Plastic Omnium Advanced Innovation and Research appeals from a grant of summary judgment of noninfringement by the U.S. District Court for the District of Delaware. The district court’s determinations on summary judgment are consistent with its claim construction and supported by undisputed facts in the record. We affirm.
CLEVENGER, Circuit Judge, dissenting.
The majority frames the parties’ dispute as one focused on the meaning of the term “extruded parison.” The majority concludes, as the district court did, that such a dispute cannot preclude summary judgment because the patentee acted as his own lexicographer when he defined the term “extruded parison” in one of the asserted patent specifications. According to the majority, the district court correctly construed the term in accordance with the patentee’s definition, and then simply applied that construction to the accused device, which did not include the claimed parison. To both the district court and the majority, the claimed extruded parison cannot exist in Donghee’s process because the plastic is cut inside of a “die,” contravening the district court’s construction. But by blessing the district court’s analysis, the majority commits the same error. Both rely on Donghee’s nomenclature—the fact that its cutting structure is called a “die”—to find no infringement. That analysis elides the key factual dispute: Does Donghee’s accused process have more than one die? The real dispute therefore is not over an extruded parison and what it takes to create one—in fact, the parties agree on that front—but is instead over the term “die” and whether Donghee’s extrusion head contains one. Plastic Omnium presented sufficient evidence to create a material factual dispute over the structure of Donghee’s extrusion head, and I therefore respectfully dissent from the majority’s decision.
Blodgett v. United States (Nonprecedential)
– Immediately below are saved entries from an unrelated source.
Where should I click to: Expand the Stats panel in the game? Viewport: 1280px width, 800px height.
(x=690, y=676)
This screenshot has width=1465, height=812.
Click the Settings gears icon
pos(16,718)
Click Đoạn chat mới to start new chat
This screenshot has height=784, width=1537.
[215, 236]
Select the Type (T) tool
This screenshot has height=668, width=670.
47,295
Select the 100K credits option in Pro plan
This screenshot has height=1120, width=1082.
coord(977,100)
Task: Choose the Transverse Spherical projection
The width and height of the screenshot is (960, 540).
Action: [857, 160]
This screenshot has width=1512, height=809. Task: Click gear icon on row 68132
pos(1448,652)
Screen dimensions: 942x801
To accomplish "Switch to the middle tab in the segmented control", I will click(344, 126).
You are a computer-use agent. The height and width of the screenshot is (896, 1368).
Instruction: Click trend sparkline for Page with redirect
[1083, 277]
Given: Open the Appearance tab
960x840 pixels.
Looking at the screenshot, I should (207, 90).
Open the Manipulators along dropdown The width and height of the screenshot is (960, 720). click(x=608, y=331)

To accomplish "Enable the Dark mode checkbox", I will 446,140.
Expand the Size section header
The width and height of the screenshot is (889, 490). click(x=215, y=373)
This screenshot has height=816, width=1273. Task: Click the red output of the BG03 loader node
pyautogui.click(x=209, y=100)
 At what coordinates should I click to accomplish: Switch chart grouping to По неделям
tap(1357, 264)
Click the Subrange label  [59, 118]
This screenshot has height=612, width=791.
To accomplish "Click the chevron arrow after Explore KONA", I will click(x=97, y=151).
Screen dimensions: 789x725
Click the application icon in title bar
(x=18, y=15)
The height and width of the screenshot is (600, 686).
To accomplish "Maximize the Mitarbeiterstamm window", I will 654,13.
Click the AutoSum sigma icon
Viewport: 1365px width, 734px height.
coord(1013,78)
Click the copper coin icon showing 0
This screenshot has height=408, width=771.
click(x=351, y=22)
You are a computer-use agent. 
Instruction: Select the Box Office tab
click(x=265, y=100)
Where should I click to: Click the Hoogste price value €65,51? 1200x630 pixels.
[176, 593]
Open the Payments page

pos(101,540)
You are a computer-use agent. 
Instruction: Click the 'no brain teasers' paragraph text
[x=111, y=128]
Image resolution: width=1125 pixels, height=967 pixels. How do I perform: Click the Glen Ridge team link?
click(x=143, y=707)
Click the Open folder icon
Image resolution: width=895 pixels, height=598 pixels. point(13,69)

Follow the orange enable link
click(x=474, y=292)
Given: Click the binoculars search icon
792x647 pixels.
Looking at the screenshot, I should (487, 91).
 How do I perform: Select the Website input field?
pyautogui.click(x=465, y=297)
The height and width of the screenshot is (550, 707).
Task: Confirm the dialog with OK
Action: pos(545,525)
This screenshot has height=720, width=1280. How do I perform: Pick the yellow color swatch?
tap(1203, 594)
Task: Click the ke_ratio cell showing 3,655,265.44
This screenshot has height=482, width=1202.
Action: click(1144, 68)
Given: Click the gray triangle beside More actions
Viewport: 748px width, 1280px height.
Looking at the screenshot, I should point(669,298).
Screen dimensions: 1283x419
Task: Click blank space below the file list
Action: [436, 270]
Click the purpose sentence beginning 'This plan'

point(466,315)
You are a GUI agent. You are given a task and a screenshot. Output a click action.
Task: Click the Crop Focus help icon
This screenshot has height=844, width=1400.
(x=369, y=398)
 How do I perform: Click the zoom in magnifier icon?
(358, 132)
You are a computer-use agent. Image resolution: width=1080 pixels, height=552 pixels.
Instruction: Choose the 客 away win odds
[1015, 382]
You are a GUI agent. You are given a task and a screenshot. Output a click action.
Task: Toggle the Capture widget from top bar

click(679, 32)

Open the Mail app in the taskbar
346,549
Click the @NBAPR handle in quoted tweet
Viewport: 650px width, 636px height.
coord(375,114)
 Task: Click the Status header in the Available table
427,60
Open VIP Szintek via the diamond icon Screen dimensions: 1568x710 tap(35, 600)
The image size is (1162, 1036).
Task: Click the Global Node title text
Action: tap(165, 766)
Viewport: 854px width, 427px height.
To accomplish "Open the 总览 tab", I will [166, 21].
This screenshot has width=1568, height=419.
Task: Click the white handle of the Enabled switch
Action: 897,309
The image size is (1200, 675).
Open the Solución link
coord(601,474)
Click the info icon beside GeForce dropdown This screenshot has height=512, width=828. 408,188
Diane S. Blodgett and Tom Lingenfelter are associates of T.G. Morgan, Inc., a rare coin dealer that was shut down by the Federal Trade Commission in the early 1990s for fraudulent and deceptive business practices. Shortly after the shutdown, TGM’s creditors forced the company into bankruptcy. More than 25 years later, Blodgett and Lingenfelter, proceeding pro se, filed a lawsuit at the U.S. Court of Federal Claims. Their 832-page complaint alleged that the 1990s proceedings were part of an “egregious conspiracy” perpetrated by multiple federal courts, multiple federal agencies, and by their own attorneys. The Claims Court dismissed Blodgett’s and Lingenfelter’s complaint for lack of subject matter jurisdiction, untimeliness, and failure to state a claim upon which relief can be granted. [SA 1, 5] Because we agree with the Claims Court on each ground for dismissal, we affirm.